前受金依存度の高い業種 1位は「衣装レンタル」 前受金ビジネスの法的整備が急務
負債前受金比率50%以上は1%未満
2022年10月期から2023年9月期の28万4,575社を抽出し、総負債に対して前受金の占める比率(以下、負債前受金比率)を算出した。 前受金を計上している企業は5万1,678社で、全体の約2割(構成比18.1%)を占めた。 内訳は、負債前受金比率50%以上の企業が1,259社(同0.4%)、50%未満が5万419社(同17.7%)だった。 前受金を中心に資金調達を行い、事業を展開している「前受金ビジネス」の企業は全体の1%未満にとどまる。 前受金を計上していない企業は23万2,897社で、全体の8割超(同81.8%)を占めた。 前受金は、対価となるサービスや財(商品)の提供前に代金を受け取るシステムで、キャッシュフローの観点では効果的な方法だ。だが、その利点だけに目を奪われず、実態は自分の資金でないことを認識した運営が必要になる。

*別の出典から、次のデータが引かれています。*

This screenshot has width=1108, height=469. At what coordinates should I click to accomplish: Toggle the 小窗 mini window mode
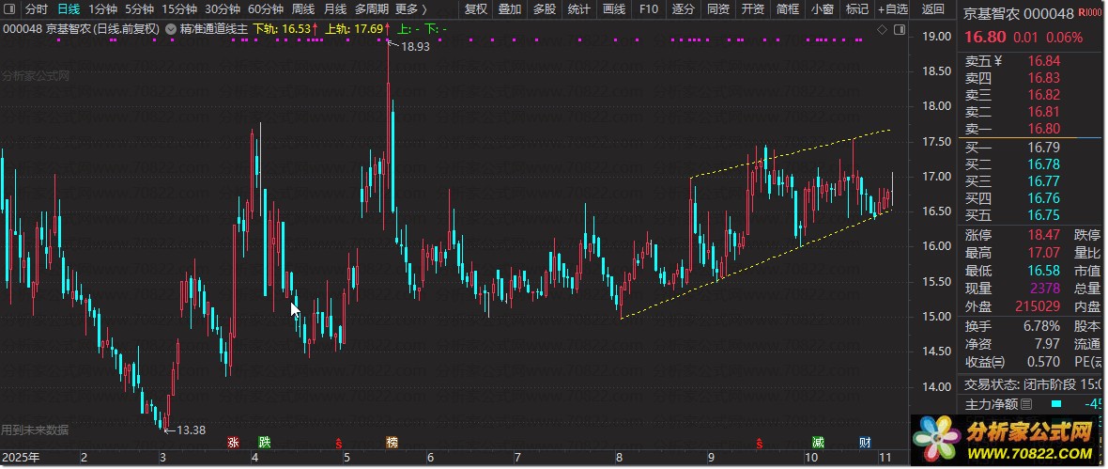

産業別 負債前受金比率50%以上の構成比トップは情報通信業の2.0%
産業別で、前受金の有無と負債前受金比率別で社数の構成比を算出した。 10産業のうち、前受金を計上した企業の構成比が最も高かった産業は、不動産業で51.3%(6,260社)だった。不動産業は、売買契約の際、手付金や前受賃料などが前受金に計上されることから構成比が唯一、5割を超えた。 次いで、情報通信業35.5%(2,728社)、小売業28.8%(3,418社)、卸売業26.8%(7,031社)と続く。 負債前受金比率50%以上の構成比が最も高かった産業は、情報通信業で2.0%(154社)だった。情報通信業は、一定期間の利用・保守サービスやサブスクリプションサービスなどが事業収益の中心となることが多い。 次いで、金融・保険業1.5%(27社)、サービス業他0.6%(333社)、不動産業0.39%(48社)と続く。10産業のうち、負債前受金比率50%以上の企業が産業全体で1%を超えたのは、情報通信業と金融・保険業の2産業のみだった。